The first thing she noticed about THE SYMPATHIZER is that the writing is dense. It is extremely different from the last novel she read, A FREE LIFE, which was such an easy read that she breezed right through it like walking through the park on a spring day. She understands the benefits of a book that is dense, but it took a lot of time and trudging for Ms. Hen to get through.

This novel is about a young Vietnamese man during the Vietnam War who is the child of a French priest and his maid. He never knew who his father was until his mother told him when he was old enough to understand. He becomes a double agent, because he can see situations from both sides. He becomes educated in the United States, and speaks perfect English. The novel is his confession when he becomes captured.

Ms. Hen couldn’t help but notice that all the female characters in this novel are either sex objects or mother objects. She finds that disturbing. She can’t understand why a novel that is so decidedly against women could win so many awards. She thinks that someone might say, “But that’s not what this novel is about! It’s political and it’s about war and people’s decisions they make and how someone’s life could get messed up!” She understands this argument, because she can see problems from both sides like the character in the novel. But the lack of complex women characters is unmistakably noticeable to her. Sure, it’s wonderful that a minority writer wins the Pulitzer and multiple other awards. But Ms. Hen thinks it’s disconcerting that he doesn’t respect women characters enough to make them more interesting than a whore or a mother.

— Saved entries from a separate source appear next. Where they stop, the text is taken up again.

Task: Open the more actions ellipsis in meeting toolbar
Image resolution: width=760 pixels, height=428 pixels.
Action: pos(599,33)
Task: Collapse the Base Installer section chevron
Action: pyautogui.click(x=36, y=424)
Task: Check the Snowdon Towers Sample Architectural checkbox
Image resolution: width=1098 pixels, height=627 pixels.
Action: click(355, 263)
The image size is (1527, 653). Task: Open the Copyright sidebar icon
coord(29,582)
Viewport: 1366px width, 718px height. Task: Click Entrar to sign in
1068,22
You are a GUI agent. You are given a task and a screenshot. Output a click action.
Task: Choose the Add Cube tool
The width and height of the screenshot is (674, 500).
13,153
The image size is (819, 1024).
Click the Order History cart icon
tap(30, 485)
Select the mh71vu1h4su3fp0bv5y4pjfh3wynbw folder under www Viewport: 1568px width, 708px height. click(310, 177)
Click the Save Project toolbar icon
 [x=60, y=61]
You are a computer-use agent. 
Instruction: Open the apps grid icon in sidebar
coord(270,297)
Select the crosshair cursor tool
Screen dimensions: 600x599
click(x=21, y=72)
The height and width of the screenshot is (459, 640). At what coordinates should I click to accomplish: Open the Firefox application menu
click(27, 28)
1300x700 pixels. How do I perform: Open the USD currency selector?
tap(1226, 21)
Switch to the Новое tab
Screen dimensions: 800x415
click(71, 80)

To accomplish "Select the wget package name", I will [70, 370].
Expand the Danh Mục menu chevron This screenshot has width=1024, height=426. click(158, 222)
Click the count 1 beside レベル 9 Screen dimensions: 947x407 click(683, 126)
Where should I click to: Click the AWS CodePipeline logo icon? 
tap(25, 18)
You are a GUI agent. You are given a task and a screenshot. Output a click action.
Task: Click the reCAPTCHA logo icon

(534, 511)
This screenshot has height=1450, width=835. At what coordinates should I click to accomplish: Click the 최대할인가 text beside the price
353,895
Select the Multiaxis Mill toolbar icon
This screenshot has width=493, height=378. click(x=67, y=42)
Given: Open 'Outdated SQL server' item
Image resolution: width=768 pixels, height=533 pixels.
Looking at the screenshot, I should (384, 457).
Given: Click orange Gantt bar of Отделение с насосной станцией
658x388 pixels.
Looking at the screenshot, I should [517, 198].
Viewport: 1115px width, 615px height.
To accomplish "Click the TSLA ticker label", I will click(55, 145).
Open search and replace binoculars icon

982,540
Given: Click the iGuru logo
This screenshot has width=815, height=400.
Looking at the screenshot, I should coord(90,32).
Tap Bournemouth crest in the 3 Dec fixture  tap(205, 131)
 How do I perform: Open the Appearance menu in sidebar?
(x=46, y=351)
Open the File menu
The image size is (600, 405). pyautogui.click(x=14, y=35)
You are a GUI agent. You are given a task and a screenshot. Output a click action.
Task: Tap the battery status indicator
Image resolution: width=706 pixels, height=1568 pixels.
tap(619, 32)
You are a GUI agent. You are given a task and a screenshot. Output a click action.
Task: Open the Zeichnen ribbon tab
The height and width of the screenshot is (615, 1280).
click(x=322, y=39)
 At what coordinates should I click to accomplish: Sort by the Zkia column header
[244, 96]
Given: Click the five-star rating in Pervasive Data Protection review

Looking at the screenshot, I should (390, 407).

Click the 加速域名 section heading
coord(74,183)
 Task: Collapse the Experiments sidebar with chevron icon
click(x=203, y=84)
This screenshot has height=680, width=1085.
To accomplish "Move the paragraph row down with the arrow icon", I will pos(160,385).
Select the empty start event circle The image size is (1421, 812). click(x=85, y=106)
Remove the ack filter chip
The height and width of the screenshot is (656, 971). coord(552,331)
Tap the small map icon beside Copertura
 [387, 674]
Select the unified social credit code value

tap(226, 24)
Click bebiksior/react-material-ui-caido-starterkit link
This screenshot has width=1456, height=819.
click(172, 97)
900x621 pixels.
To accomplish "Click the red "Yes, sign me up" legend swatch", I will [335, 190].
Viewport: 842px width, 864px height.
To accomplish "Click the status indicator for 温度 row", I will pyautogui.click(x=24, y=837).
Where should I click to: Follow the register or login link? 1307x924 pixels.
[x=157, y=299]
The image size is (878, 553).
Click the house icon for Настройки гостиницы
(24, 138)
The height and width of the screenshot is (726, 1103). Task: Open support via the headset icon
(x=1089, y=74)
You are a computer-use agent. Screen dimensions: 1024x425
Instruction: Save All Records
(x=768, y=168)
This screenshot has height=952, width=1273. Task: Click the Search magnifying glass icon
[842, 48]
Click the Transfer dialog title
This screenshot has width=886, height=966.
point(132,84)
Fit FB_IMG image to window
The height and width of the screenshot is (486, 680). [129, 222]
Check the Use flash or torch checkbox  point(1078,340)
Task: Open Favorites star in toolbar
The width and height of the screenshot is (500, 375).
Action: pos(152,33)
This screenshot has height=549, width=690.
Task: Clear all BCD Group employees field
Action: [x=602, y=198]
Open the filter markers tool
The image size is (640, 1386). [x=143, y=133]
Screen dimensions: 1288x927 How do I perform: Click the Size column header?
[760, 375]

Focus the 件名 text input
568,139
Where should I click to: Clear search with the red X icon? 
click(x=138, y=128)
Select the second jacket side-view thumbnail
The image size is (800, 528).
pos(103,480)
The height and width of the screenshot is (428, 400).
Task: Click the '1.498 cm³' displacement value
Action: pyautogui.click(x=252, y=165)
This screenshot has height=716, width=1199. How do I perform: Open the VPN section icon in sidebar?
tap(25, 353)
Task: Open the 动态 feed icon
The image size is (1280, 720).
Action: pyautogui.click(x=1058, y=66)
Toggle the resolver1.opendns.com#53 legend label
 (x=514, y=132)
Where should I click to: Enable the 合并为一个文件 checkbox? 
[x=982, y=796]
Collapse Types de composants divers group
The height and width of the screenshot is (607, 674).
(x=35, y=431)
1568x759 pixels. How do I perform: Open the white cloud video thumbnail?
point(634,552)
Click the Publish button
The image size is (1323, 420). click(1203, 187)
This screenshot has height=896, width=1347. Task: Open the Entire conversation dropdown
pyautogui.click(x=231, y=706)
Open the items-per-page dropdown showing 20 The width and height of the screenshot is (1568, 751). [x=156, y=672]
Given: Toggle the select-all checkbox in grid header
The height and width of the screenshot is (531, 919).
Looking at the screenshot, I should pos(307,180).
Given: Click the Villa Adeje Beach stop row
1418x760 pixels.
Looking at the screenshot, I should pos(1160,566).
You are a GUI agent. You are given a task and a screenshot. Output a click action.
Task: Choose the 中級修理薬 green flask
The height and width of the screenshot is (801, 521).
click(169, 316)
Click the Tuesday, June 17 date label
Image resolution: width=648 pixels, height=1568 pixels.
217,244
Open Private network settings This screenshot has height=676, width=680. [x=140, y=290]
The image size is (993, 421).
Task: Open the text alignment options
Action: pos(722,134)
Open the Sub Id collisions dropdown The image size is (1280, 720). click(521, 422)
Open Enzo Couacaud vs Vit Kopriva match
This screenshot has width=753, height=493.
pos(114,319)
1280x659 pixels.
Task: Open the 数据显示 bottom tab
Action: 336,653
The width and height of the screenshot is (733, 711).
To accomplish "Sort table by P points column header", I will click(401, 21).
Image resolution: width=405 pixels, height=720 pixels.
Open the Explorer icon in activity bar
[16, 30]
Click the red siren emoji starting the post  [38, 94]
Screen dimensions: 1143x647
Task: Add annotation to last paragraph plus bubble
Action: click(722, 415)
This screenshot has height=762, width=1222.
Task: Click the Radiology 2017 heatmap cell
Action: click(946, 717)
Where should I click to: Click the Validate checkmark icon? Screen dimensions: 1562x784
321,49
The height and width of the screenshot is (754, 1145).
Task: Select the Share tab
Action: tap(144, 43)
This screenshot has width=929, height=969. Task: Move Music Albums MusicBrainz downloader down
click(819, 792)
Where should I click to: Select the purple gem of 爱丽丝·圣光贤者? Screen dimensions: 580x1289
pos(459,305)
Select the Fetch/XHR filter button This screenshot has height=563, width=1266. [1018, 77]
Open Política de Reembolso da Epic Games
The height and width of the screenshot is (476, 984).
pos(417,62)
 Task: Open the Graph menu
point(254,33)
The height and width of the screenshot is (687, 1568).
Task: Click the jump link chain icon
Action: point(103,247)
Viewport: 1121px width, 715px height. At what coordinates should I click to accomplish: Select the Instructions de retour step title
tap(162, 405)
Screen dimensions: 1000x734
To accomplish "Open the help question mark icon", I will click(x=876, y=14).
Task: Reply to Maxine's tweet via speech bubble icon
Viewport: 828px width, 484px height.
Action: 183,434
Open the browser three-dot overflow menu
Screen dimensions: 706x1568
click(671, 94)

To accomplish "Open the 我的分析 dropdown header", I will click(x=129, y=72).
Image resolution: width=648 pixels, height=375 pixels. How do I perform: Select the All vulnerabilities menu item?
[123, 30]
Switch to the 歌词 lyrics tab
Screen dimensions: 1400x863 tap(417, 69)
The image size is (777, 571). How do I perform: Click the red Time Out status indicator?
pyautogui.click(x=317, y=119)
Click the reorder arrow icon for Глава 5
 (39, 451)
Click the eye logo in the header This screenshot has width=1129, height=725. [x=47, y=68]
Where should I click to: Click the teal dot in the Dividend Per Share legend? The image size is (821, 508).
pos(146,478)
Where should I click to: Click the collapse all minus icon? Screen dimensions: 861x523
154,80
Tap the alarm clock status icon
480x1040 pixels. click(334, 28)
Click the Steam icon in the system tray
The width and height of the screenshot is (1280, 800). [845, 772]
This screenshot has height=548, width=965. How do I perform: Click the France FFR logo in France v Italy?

When Ms. Hen read this, she was reminded of another writer whose female characters are one-dimensional, Philip Roth. She wanted to find out if critics had written about the two together, so she did some research and discovered that there is a scene in THE SYMPATHIZER that is copied from a scene from a Philip Roth novel that Ms. Hen has not read (and will not read because it sounds perverse) called PORTNOY’S COMPLAINT. Imagine thirteen-year old boys doing disgusting things with food and that’s what it is. Ms. Hen found an article about this. You can read it here:


Needless to say, Ms. Hen does not like to read about such things, and was disappointed that such a witty and charming person could be so biased and unpleasant. Ms. Hen didn’t like this novel, and she won’t be reading any other books by this writer again soon.